MONTREAL — Obese patients often have a constellation of physiological problems that together can lead to a mistaken diagnosis of pulmonary artery hypertension, according to researchers at Duke University Medical Center in Durham, N.C.
The presence of exertional dyspnea in these patients often leads to an echocardiogram and a finding of elevated right ventricular systolic pressure.
“Often, the pressure is just mildly elevated, and these patients don't really have pulmonary arterial hypertension but are referred for evaluation anyway,” Dr. Terry A. Fortin said at the annual meeting of the American College of Chest Physicians. “The etiology of their mild pulmonary hypertension often is multifactorial and can present a diagnostic dilemma.”
To assess diagnostic strategies for pulmonary arterial hypertension (PAH) in this often very symptomatic population, Dr. Fortin and her colleagues retrospectively assessed consecutive cardiac catheterization data on patients referred for suspected PAH.
Suspected PAH was defined as mean pulmonary arterial pressure (mPAP) greater than 25 mm/Hg, pulmonary capillary wedge pressure (PCWP) less than 15 mm/Hg, and pulmonary vascular resistance (PVR) greater than 3 Wood units.
Patients with left ventricular systolic dysfunction, pulmonary hypertension (PH) clearly associated with a known syndrome, or significant valve or lung disease of sufficient severity to explain PH were excluded. That left 78 obese patients with mild PH and with mPAP greater than 25 mm/Hg and PVR less than 5 Wood units, said Dr. Fortin of Duke University Medical Center.
Of those 78 patients, 40 had baseline syndromes or conditions that the investigators believed adequately explained the patients' PH after workup. Those conditions included connective tissue disease, congenital heart disease, chronic thromboembolic disease, portopulmonary disease, severe lung disease, high-output arteriovenous shunts, and left-sided valve disease.
Eliminating these patients left 38 patients with elevated mPAP associated with a constellation of factors that together resulted in PH, although maybe not PAH, she said.
Most were women with a mean age of 60 years. All were hypertensive, and virtually all had a body mass index greater than 30; half had a body mass index (BMI) greater than 40. Nearly two-thirds had diabetes and/or a sleep disorder.
“The precatheterization diagnostic tests often showed elevated right ventricular systolic pressures on referral cardiac echo, and that was typically the reason that the patients were sent to us,” Dr. Fortin explained.
Many of the patients did have increased artery sizes, and their right atrium size or decreased contractility in the right ventricle was of concern.
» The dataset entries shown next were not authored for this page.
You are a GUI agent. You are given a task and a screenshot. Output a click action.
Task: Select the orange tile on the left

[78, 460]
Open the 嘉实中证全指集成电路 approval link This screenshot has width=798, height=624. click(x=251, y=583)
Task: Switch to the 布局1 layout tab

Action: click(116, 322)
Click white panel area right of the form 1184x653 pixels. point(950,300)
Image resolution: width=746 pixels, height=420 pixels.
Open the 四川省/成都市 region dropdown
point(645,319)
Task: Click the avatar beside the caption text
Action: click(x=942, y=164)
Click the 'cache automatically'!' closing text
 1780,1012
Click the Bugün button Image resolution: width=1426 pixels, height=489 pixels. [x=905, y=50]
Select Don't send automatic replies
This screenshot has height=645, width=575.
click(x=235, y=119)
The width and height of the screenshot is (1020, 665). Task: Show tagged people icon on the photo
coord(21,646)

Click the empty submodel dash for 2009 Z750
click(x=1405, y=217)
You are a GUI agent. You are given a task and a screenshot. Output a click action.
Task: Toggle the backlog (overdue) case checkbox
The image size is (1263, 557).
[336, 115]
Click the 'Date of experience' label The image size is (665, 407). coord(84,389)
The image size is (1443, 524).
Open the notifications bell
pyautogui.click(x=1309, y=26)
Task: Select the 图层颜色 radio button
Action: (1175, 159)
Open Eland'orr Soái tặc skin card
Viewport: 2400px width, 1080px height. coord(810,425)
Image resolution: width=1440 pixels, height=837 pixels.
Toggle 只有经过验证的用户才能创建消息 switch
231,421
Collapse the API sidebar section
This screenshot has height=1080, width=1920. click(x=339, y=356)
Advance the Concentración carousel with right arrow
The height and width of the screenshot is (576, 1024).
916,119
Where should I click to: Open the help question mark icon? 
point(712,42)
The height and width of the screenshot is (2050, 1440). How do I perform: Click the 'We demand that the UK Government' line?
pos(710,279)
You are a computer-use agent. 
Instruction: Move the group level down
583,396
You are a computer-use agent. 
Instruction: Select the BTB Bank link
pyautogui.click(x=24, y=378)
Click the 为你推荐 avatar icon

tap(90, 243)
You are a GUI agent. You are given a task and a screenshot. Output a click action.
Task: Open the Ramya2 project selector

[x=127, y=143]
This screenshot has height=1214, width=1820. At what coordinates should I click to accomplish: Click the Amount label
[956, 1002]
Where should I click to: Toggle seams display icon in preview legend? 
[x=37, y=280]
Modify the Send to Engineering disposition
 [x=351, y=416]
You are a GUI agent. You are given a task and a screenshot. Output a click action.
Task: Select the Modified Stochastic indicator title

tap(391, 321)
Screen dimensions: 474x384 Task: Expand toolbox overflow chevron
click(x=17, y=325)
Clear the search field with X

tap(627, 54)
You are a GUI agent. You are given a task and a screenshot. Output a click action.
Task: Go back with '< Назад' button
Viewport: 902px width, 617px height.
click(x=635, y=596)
About half the patients were hypoxemic, and some were hypercarbic, “which is not necessarily what we would expect in pulmonary hypertension,” she added.
Low lung volume was common, and many patients had reduced diffusion capacity of carbon monoxide (DLCO). Two patients had only increased right ventricular systolic pressures.
“Looking at the cardiac cath data, PVRs were not quite 3 [Wood units] in most patients, and if you break them down into those with enlarged and normal right ventricles, they're slightly different, but not statistically so,” Dr. Fortin said.
In addition, the study investigators found a slight but statistically nonsignificant difference in mean pulmonary pressures, with a predominance of elevated pressures—as expected in bigger right ventricles. Overall, the patients had normal cardiac indices and were not very sick.
Only one patient had pulmonary arterial hypertension based upon a PCWP less than 15 mm/Hg and a PVR greater than 3, Dr. Fortin said. Hypoxemia, hypercarbia, low total lung capacity, and DLCO were all related to obesity, hypoventilation, and sleep disorders, she added.
“Lest you think that obese people do not ever have pulmonary hypertension, I was quickly able to glean 13 patients who were morbidly obese with BMIs greater than 40 who were seen in our clinic,” Dr. Fortin observed. “All had mPAPs greater than 25 with elevated pulmonary vascular resistances. In fact, their average pulmonary artery pressure was 60, and their PVR was 12, while their cardiac indices were very low; these were very sick patients.”
The study's researchers concluded that a number of factors can contribute to a mistaken diagnosis of PAH. These include systemic hypertension, obesity, sleep-disordered breathing and hypoventilation, and elevated pulmonary capillary wedge pressure.
“It should not be assumed that patients with an elevated right ventricular systolic pressure by echo have pulmonary arterial hypertension,” Dr. Fortin cautioned. “Pulmonary capillary wedge pressure and diastolic dysfunction may be causative.”
Aggressive management of weight, sleep disorders, hypertension, hypoxemia, and diabetes may limit the development of diastolic dysfunction and secondary pulmonary hypertension, though that's easier said than done, she added.
“Patients with this complex of disorders often have findings similar to those in full-blown PAH, and thus cardiac catheterization is necessary to help sort this out,” Dr. Fortin said. “I think that diagnostic testing also should definitely include sleep studies, as 70% of these patients had sleep disorders that were not necessarily diagnosed at the time of presentation.”